Infections with coronaviruses are not always confined to the respiratory tract and various neurological manifestations have been reported. The aim of this study was to perform a review to describe neurological manifestations in patients with COVID‐19 and possible neuro‐invasive mechanisms of Sars‐CoV‐2.
Pubmed, WebOfScience and Covid‐dedicated databases were searched for the combination of COVID‐19 terminology and neurology terminology up to May 10th 2020. Social media channels were followed‐up between March 15th and May 10th 2020 for postings with the same scope. Neurological manifestations were extracted from the identified manuscripts and combined to provide a useful summary for the neurologist in clinical practice.
Neurological manifestations potentially related to COVID‐19 have been reported in large studies, case series and case reports and include acute cerebrovascular diseases, impaired consciousness, cranial nerve manifestations and auto‐immune disorders such as Guillain‐Barré Syndrome often present in patients with more severe COVID‐19. Cranial nerve symptoms such as olfactory and gustatory dysfunctions are highly prevalent in patients with mild‐to‐moderate COVID‐19 even without associated nasal symptoms and often present in an early stage of the disease.

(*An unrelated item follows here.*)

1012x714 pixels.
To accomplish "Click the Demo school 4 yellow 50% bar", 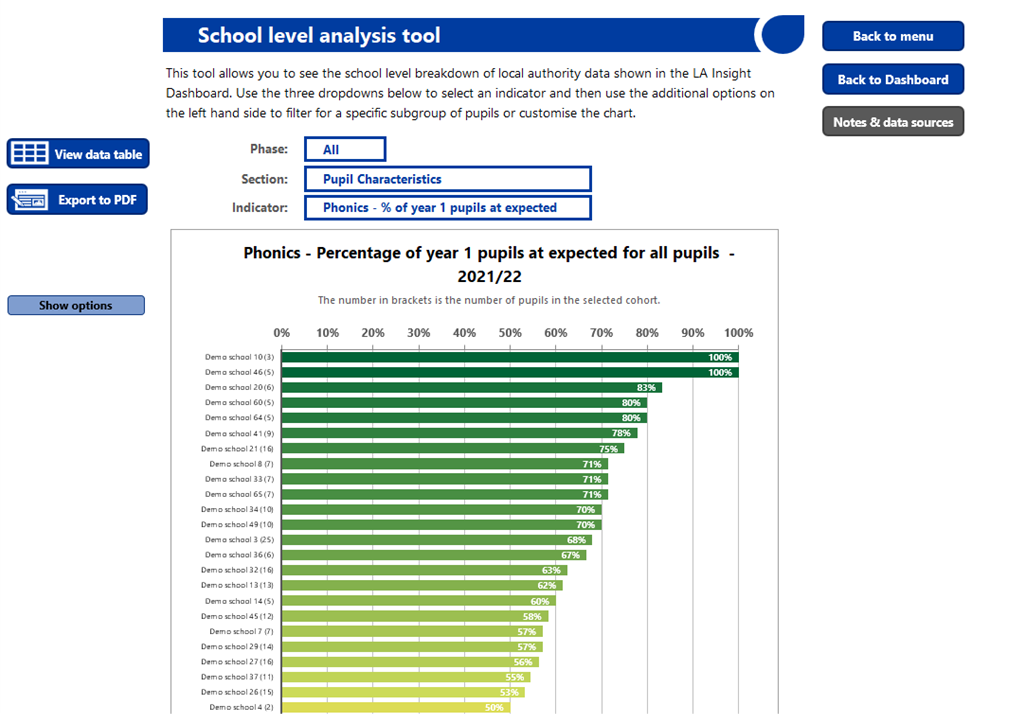I will pyautogui.click(x=396, y=708).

Physicians should be aware of the neurological manifestations in patients with COVID‐19, especially when rapid clinical deterioration occurs. The neurological symptoms in COVID‐19 patients may be due to direct viral neurological injury or indirect neuroinflammatory and autoimmune mechanisms. No antiviral treatments against the virus or vaccines for its prevention are available and the long‐term consequences of the infection on human health remain uncertain especially with regards to the neurological system.